* _STUDY TEXT_:

======

The reaction was stopped by exposing the enzyme to 85 °C for 20 min.
Digested DNA and dephosphorylated DNA was subjected to agarose gel electrophoresis, and bands were visualized by ethidium bromide staining, cut out and subsequently purified from the gel slice using GenElute PCR Clean-Up Kit (Sigma-Aldrich) (see 5.1.2).
5.2.2.5 Ligation
Digested DNA fragments were ligated into designated vectors using 1 μl of the T4-DNA ligase and 2 μl of the matching 10x ligase buffer (Fermentas) in a total reaction volume of 20 μl. A 1:5 molar ratio of vector to insert was used whereas either 50 or 100 μg of vector were applied. Ligations were carried out in a thermocycler at 16 °C for 20 h. Afterwards, the T4 ligase was inactivated at 65 °C for 10 min.
5.2.2.6 Preparation of chemically competent E. coli cells
A single colony of bacteria (E.coli TOP10 F') was picked from an LB plate and used to inoculate 5 ml LB medium. Bacteria had time to grow overnight in an incubator at 37 °C and 200 rpm. Overnight culture was diluted at least 1/100 to inoculate 100ml LB medium. The bacterial culture was allowed to grow further to an OD600 of 0.5. The culture was cooled down on ice for 30 min before it was harvested through centrifugation at 4 °C with 4000 x g in a Sorval centrifuge for 20 min. Pelleted bacteria were carefully resuspended on ice in sterile 100 mM CaCl2, pelleted again (2200 x g for 30 min, 4 °C) and resuspended in 10 ml of a chilled 10 % glycerol-solution in CaCl2. Aliquots of 100 μl were filled in pre-chilled eppendorf tubes and frozen in liquid nitrogen before use or stored at -80 °C.
Materials and Methods
75 5.2.2.7 Transformation into E. coli TOP 10 F’
The ligations were transformed into chemically competent E.coli strain TOP10 F'. 100 μl of competent bacteria was thawed on ice and carefully mixed with 10 μl of the ligation mixture and incubated on ice for another 30 min to allow the plasmids to attach to the bacterial surface. Cells were then heat shocked for 40 s at 42 °C in a waterbath and transferred back on ice for 2 min. 400 μl of pre-warmed SOC medium without antibiotic was added and transformed bacteria were shaken for 1 h at 37 °C to allow development of antibiotic resistance, before they were streaked out on LB plates containing the respective antibiotic to select for successfully transformed bacteria.

======

* _EXERCISE DATA_:
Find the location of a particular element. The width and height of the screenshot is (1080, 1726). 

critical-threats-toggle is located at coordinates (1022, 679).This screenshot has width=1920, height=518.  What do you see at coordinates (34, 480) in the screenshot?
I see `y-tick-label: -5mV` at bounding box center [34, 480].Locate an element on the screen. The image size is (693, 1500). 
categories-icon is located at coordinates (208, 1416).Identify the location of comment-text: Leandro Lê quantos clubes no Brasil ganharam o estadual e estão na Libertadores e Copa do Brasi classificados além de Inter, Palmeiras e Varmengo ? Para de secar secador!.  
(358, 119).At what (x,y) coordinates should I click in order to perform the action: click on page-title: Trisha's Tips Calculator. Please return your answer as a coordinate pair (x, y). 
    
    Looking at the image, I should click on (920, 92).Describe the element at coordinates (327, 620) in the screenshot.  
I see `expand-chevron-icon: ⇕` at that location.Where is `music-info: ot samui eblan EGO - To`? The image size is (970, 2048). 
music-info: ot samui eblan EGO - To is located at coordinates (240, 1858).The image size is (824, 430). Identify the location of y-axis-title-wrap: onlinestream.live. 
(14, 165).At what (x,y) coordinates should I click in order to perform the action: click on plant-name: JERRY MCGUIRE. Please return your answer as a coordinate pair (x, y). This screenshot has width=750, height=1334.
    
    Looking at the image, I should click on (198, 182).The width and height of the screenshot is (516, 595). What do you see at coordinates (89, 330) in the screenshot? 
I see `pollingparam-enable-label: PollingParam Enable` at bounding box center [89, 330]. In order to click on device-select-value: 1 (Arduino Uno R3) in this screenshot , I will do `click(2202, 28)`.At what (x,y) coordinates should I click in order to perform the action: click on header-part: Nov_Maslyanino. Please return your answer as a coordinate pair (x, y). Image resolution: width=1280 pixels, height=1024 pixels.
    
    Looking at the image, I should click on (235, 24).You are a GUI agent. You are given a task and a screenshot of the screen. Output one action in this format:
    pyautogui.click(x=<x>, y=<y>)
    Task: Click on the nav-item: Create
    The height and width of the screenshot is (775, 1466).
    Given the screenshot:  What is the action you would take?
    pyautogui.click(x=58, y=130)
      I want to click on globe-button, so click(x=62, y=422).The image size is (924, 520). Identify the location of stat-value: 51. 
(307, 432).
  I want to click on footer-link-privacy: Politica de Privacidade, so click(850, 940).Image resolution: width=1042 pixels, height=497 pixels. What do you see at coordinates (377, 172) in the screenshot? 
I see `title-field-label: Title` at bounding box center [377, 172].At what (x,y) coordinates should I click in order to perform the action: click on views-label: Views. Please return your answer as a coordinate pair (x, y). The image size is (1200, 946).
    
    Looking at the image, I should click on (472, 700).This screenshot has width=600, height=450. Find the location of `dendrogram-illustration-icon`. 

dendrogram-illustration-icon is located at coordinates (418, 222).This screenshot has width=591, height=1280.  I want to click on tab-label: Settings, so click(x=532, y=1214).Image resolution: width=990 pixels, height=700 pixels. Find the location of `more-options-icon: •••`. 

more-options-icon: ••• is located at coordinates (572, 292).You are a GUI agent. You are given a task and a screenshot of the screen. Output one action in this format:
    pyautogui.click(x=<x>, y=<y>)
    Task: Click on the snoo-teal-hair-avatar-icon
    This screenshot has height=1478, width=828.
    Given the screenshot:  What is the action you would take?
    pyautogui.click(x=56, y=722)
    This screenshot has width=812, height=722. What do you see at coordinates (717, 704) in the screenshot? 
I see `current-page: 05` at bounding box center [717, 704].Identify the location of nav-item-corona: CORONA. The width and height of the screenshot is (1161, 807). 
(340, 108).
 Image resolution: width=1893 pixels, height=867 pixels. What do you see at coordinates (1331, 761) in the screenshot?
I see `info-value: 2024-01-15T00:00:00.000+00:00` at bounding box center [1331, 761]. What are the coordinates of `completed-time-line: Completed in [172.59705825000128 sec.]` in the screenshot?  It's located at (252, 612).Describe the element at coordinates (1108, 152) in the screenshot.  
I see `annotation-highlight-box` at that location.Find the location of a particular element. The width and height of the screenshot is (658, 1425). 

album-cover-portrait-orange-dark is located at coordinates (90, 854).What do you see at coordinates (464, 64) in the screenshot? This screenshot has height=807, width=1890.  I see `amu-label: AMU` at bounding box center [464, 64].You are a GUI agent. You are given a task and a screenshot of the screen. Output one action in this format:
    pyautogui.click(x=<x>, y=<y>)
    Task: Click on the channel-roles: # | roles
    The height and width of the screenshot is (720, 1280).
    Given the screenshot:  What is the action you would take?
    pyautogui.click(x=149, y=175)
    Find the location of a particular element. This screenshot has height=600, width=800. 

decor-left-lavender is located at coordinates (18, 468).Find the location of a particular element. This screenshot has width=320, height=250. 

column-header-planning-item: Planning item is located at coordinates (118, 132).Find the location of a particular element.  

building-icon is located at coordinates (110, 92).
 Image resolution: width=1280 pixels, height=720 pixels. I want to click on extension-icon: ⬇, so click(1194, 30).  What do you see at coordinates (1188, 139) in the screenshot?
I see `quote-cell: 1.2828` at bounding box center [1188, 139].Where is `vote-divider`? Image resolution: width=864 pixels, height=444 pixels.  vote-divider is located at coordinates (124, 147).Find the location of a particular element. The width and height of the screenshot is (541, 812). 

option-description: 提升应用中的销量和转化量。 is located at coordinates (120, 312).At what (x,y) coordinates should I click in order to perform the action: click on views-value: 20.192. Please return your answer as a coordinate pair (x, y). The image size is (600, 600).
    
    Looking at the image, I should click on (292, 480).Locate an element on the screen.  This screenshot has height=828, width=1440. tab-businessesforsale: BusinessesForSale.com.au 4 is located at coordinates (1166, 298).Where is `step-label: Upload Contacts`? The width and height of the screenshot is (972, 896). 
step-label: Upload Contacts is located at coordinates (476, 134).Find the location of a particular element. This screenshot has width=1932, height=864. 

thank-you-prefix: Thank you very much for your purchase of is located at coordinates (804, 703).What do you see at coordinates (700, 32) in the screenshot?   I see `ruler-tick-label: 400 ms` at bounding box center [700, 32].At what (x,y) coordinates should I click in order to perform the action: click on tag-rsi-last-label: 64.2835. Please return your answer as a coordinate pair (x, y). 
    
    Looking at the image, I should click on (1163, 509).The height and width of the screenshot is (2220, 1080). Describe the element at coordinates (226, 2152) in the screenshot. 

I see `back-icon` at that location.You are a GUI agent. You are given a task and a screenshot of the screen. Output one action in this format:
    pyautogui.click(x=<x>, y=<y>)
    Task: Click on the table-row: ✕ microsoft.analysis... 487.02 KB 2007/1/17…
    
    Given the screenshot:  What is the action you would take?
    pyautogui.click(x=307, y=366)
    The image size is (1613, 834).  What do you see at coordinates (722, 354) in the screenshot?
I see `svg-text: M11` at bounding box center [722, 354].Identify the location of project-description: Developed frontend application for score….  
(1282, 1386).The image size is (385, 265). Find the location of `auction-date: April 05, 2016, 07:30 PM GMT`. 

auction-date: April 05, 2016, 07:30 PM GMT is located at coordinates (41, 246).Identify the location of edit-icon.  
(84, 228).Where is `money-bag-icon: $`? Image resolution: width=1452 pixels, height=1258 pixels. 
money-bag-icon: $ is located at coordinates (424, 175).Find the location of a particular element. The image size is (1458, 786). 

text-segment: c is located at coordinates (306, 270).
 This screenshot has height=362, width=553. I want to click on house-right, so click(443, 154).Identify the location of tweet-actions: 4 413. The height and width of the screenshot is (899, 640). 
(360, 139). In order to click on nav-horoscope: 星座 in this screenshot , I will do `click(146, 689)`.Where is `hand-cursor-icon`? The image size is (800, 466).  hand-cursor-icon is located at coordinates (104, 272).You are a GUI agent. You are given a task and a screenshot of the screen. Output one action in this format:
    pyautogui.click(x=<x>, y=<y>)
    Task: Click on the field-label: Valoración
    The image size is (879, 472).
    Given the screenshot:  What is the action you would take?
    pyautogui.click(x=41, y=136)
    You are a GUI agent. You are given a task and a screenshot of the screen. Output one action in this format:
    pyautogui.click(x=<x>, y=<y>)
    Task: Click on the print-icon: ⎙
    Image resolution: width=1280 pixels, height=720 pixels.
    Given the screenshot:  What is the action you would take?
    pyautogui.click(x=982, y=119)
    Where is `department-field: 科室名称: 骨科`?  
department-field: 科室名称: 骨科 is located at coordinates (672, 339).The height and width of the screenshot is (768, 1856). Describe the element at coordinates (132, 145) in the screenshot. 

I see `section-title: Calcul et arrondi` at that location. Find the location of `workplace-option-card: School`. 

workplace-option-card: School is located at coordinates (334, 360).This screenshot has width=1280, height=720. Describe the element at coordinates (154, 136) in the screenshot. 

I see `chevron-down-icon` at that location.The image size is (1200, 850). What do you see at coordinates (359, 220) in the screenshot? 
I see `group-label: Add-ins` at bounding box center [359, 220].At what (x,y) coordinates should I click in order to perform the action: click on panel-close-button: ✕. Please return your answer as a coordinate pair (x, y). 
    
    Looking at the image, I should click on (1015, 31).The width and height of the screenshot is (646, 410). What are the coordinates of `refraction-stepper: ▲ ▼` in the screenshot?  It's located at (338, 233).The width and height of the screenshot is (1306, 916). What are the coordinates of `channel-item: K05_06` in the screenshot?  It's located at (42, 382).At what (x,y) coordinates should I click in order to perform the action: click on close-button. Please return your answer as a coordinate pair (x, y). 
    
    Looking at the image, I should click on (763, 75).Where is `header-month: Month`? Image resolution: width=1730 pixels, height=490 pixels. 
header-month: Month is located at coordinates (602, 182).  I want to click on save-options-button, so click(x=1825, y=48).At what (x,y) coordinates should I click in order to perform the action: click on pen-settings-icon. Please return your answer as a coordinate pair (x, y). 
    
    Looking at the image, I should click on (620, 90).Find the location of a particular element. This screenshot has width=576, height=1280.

======

* _ACTIVITIES_:
[A] In two sentences, summarize the methods excerpt.
[B] Using the methods excerpt, explain in one to three sentences why the transformed bacteria are shaken in SOC medium for 1 h at 37 °C before plating.
[C] Reproduce the methods excerpt from "5.2.2.5 Ligation" to "for 10 min.".

* _ANSWERS FOR THE EXERCISE_:
[A] Digested DNA fragments were purified from agarose gels and ligated into vectors with T4 DNA ligase at 16 °C for 20 h, after which the ligase was inactivated at 65 °C. Chemically competent E. coli TOP10 F' cells were prepared with CaCl2 and then transformed with the ligations by heat shock, recovered in SOC medium, and streaked on LB plates containing the respective antibiotic.

[B] The hour of shaking at 37 °C allows the bacteria to develop antibiotic resistance. They are then streaked on LB plates containing the respective antibiotic, which selects for successfully transformed bacteria.

[C]
5.2.2.5 Ligation
Digested DNA fragments were ligated into designated vectors using 1 μl of the T4-DNA ligase and 2 μl of the matching 10x ligase buffer (Fermentas) in a total reaction volume of 20 μl. A 1:5 molar ratio of vector to insert was used whereas either 50 or 100 μg of vector were applied. Ligations were carried out in a thermocycler at 16 °C for 20 h. Afterwards, the T4 ligase was inactivated at 65 °C for 10 min.